Task goal ▸
Print the stretch of lines from the line that contains "The height and width of the page" through the line that contains "complete (490, 376)", both included, reproducing them exactly and leaving the pictures out of the answer.

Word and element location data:

- - -

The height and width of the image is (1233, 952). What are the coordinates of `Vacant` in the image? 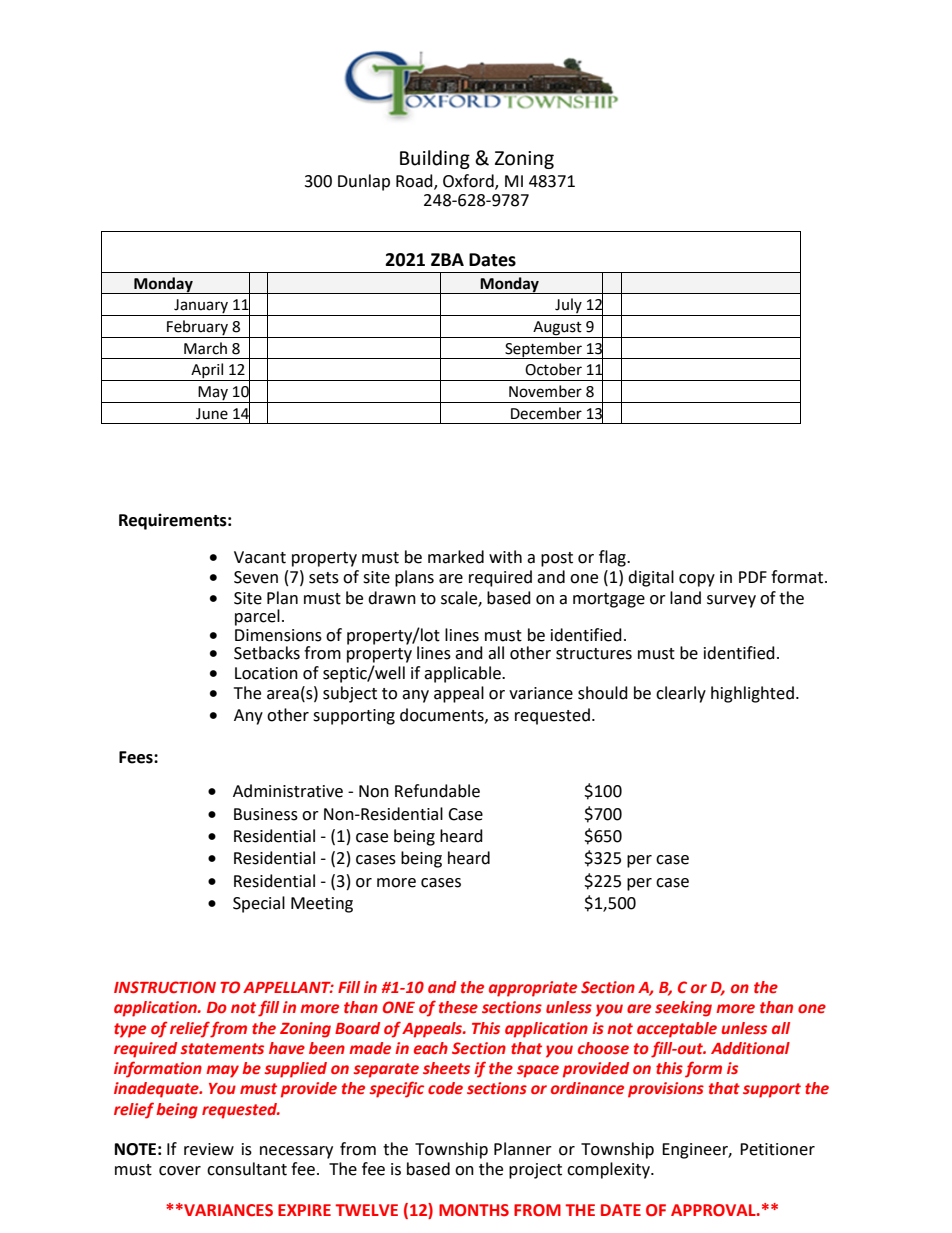 It's located at (260, 557).
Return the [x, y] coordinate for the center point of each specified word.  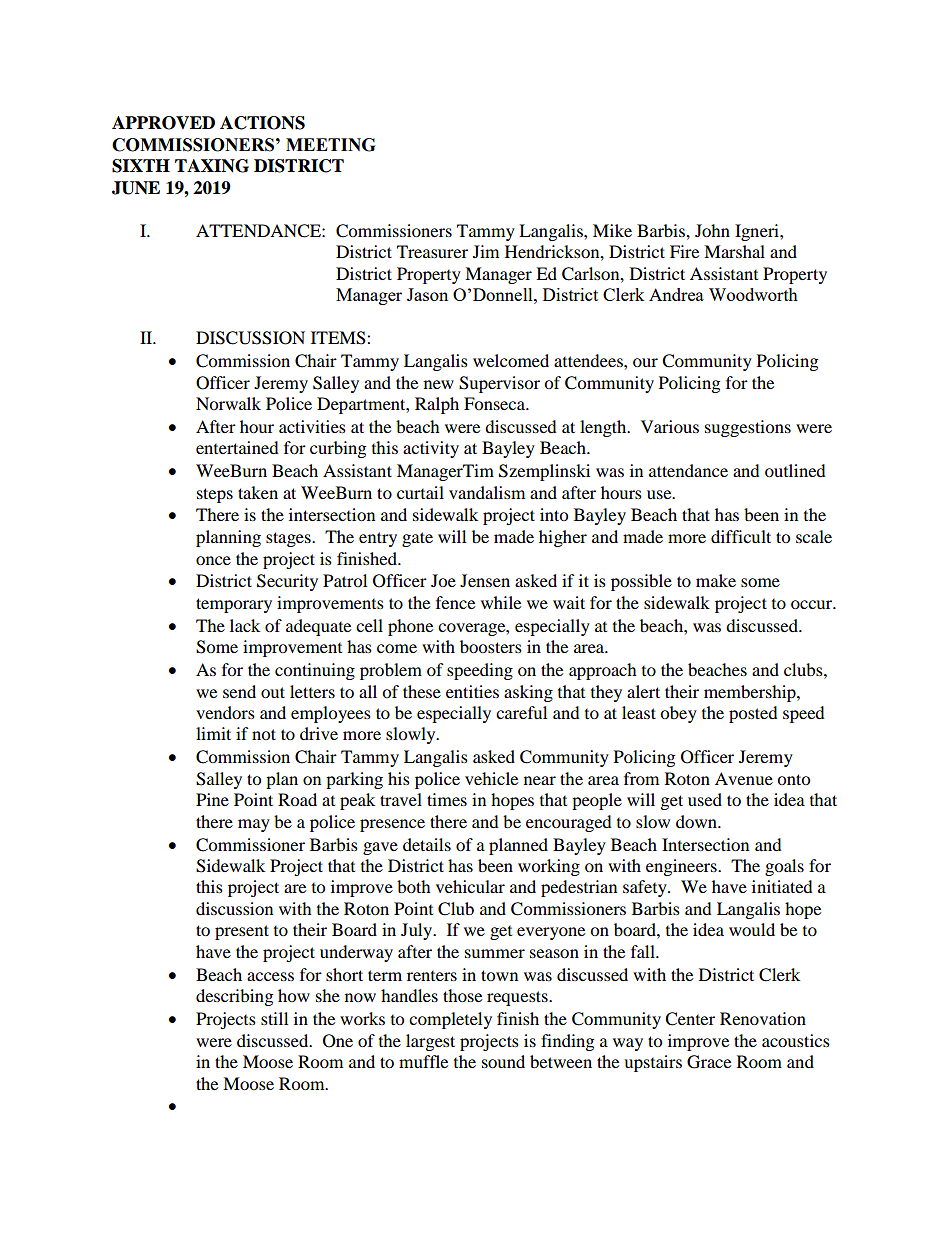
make [716, 580]
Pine [212, 799]
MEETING [330, 145]
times [447, 799]
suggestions [748, 428]
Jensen [485, 580]
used [705, 799]
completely [450, 1020]
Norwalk [228, 403]
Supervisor [499, 384]
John [712, 230]
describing [234, 997]
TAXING [212, 166]
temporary [234, 605]
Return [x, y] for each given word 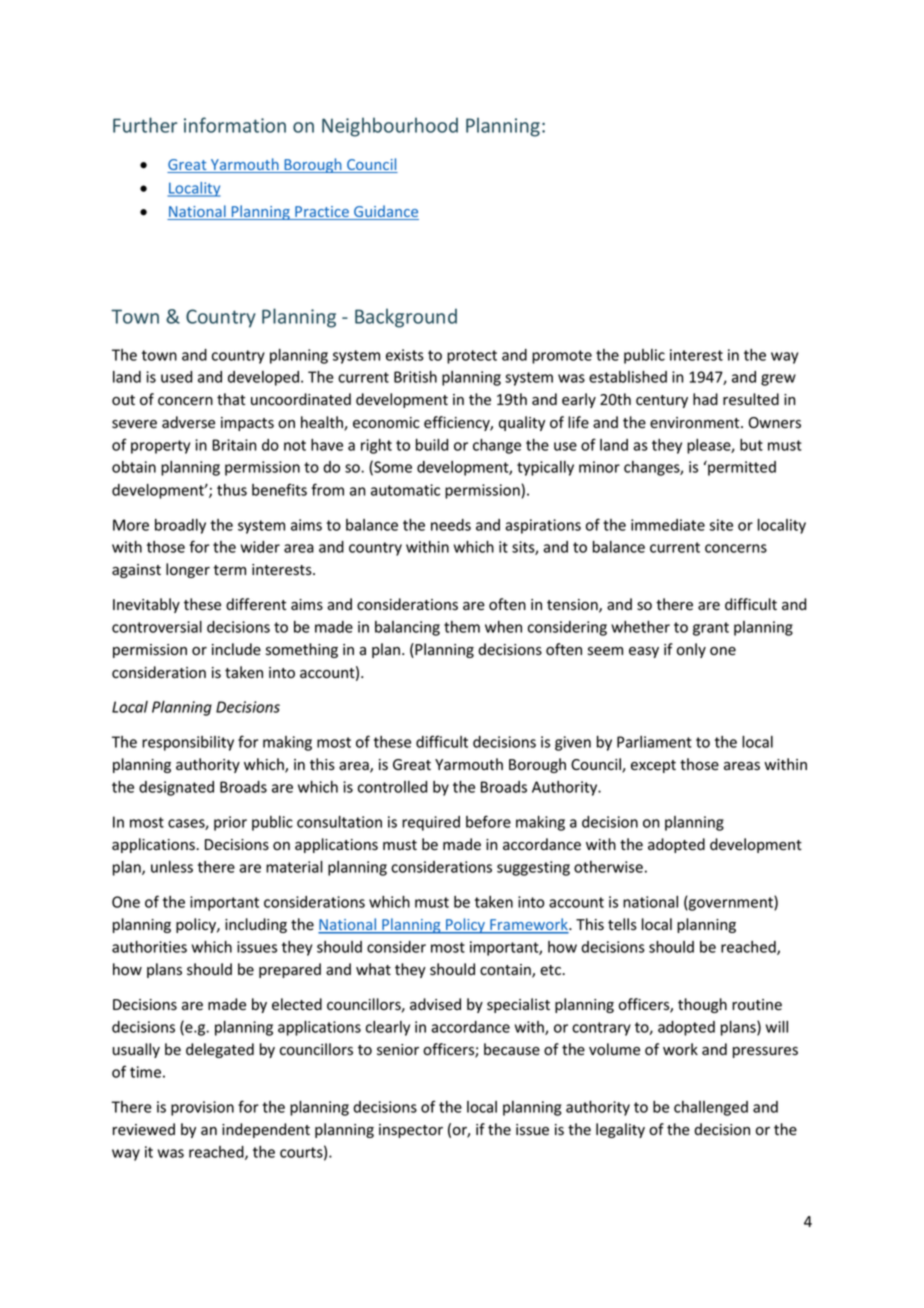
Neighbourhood [390, 127]
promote [562, 357]
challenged [711, 1108]
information [235, 125]
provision [202, 1108]
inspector [411, 1131]
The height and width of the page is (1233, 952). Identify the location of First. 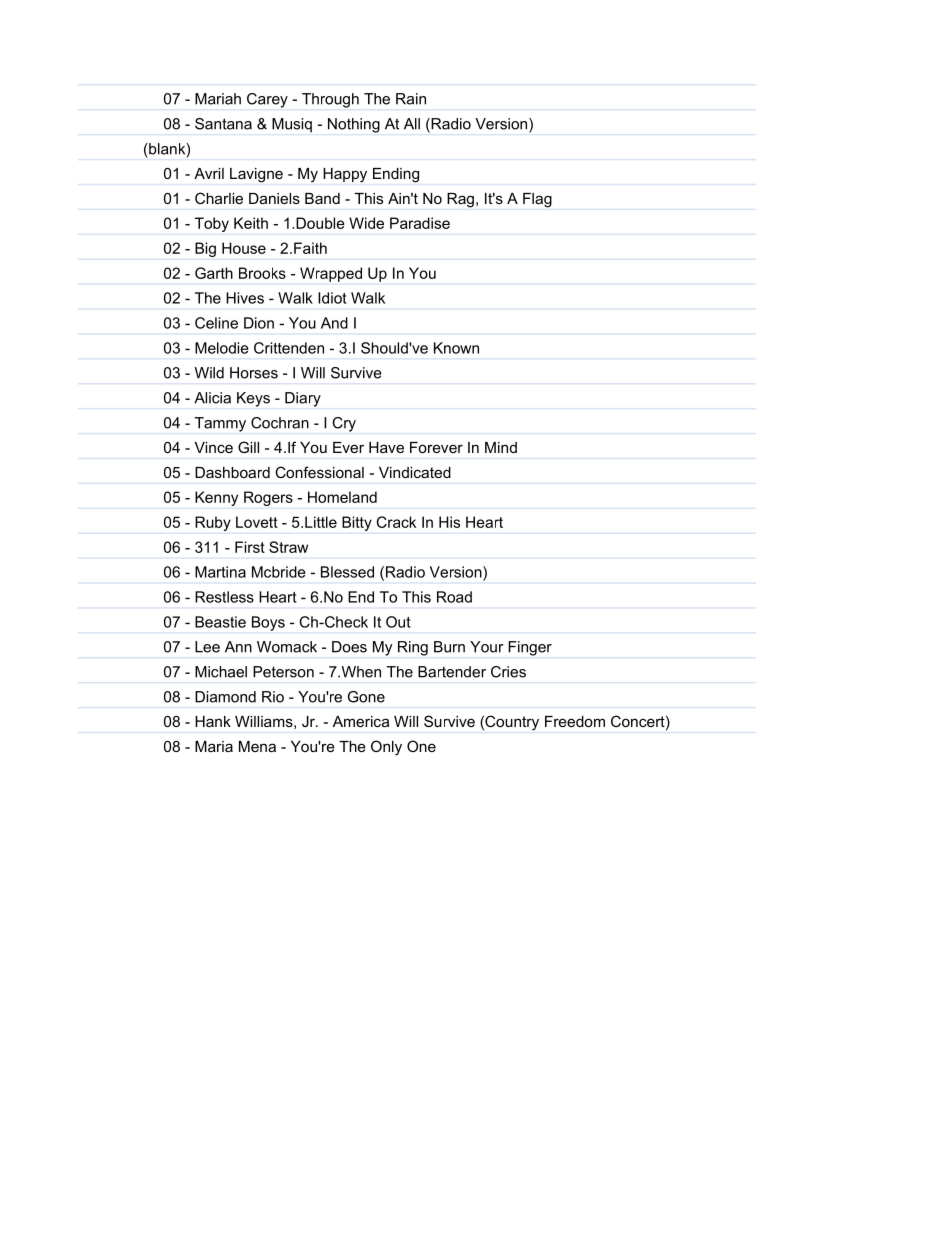
(250, 547).
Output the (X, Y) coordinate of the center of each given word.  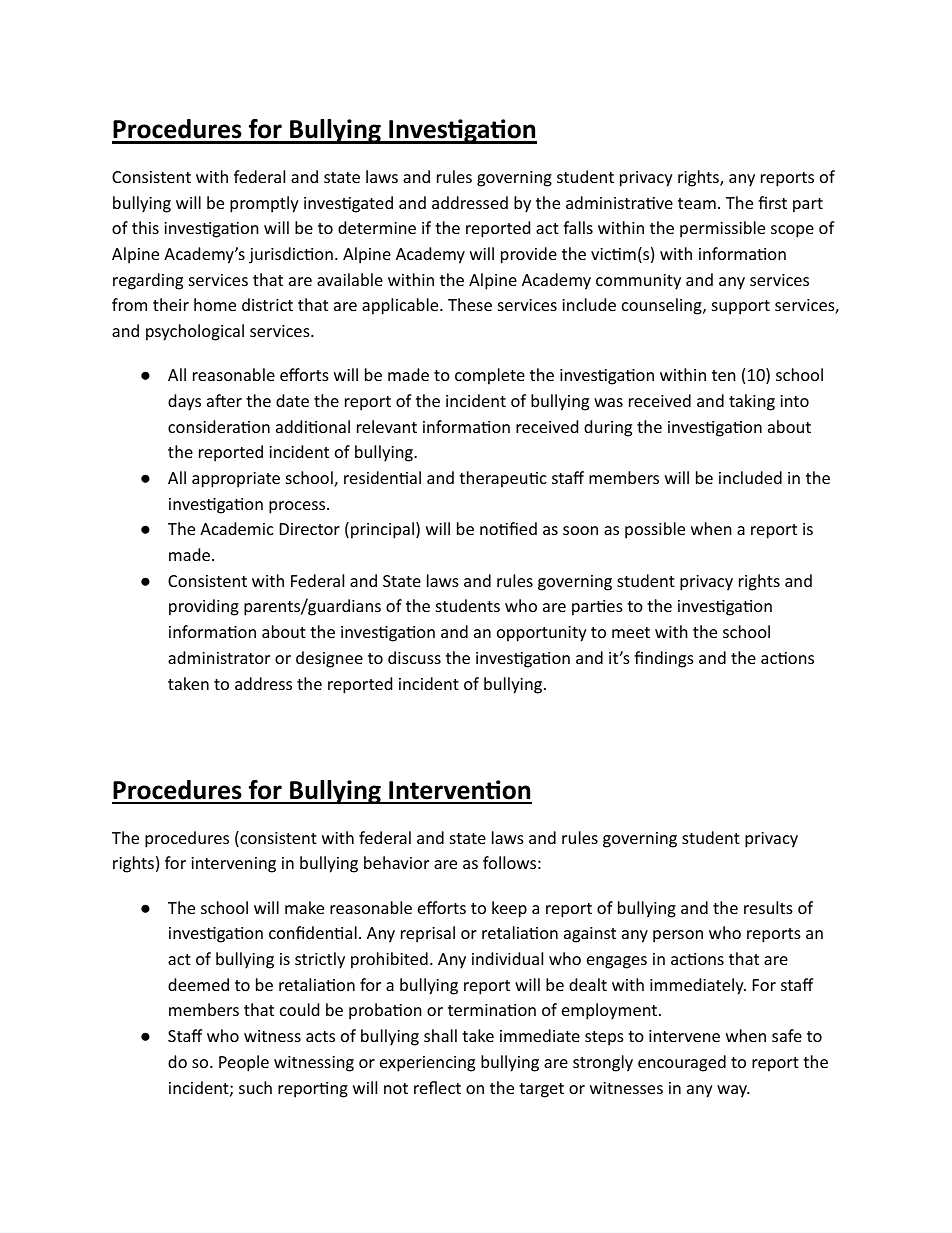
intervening (233, 865)
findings (664, 659)
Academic (237, 528)
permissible (722, 229)
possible (655, 530)
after (224, 400)
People (244, 1063)
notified (508, 528)
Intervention (459, 791)
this (145, 227)
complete (490, 376)
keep (509, 909)
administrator (219, 657)
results (768, 907)
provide (529, 255)
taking (752, 402)
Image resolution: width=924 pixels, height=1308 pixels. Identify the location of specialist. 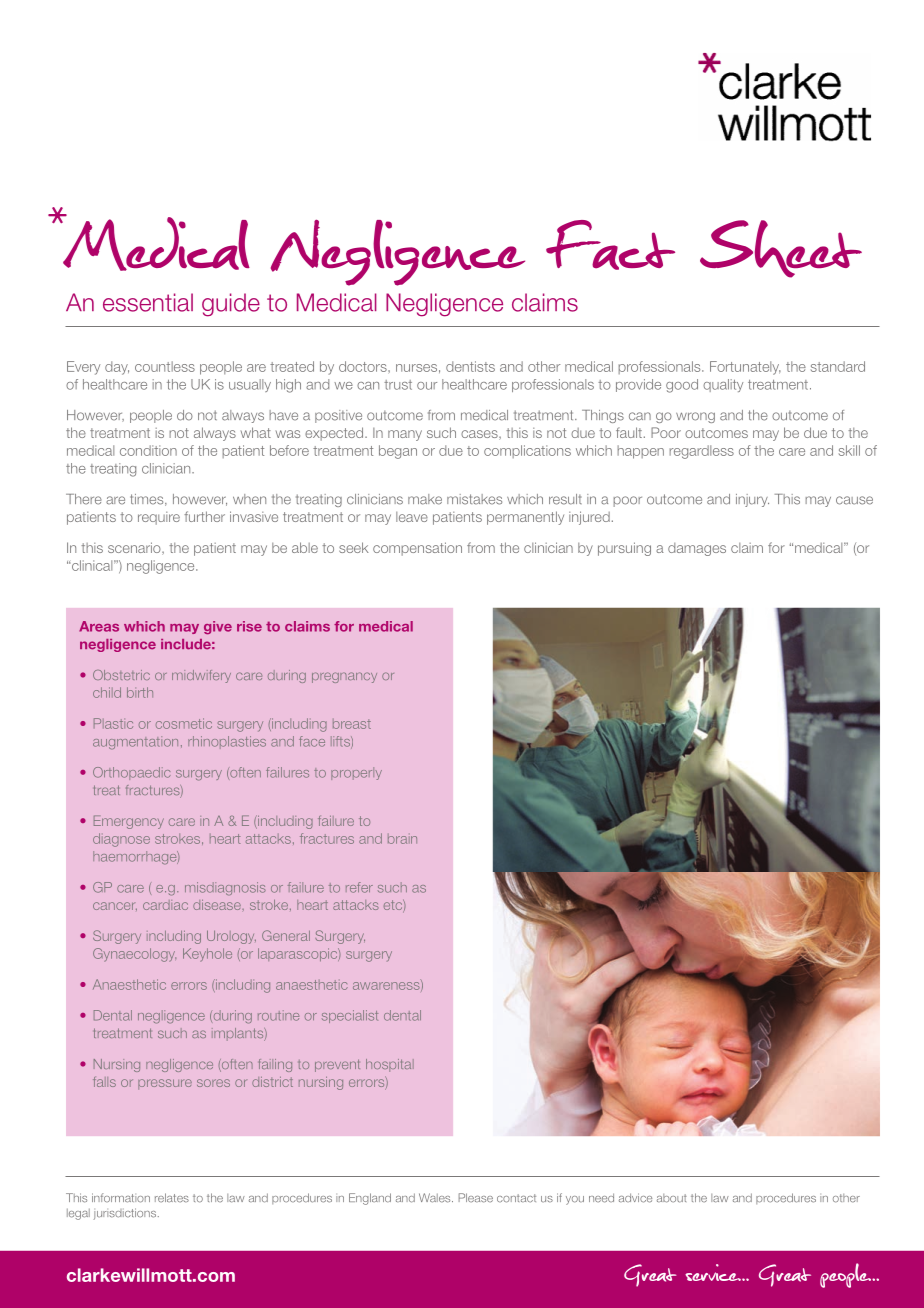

- - -

Exercise solution ▸
The height and width of the page is (1233, 952). Identify the location of First. 
(250, 547).
Output the (X, Y) coordinate of the center of each given word.  
intervening (233, 865)
findings (664, 659)
Academic (237, 528)
permissible (722, 229)
possible (655, 530)
after (224, 400)
People (244, 1063)
notified (508, 528)
Intervention (459, 791)
this (145, 227)
complete (490, 376)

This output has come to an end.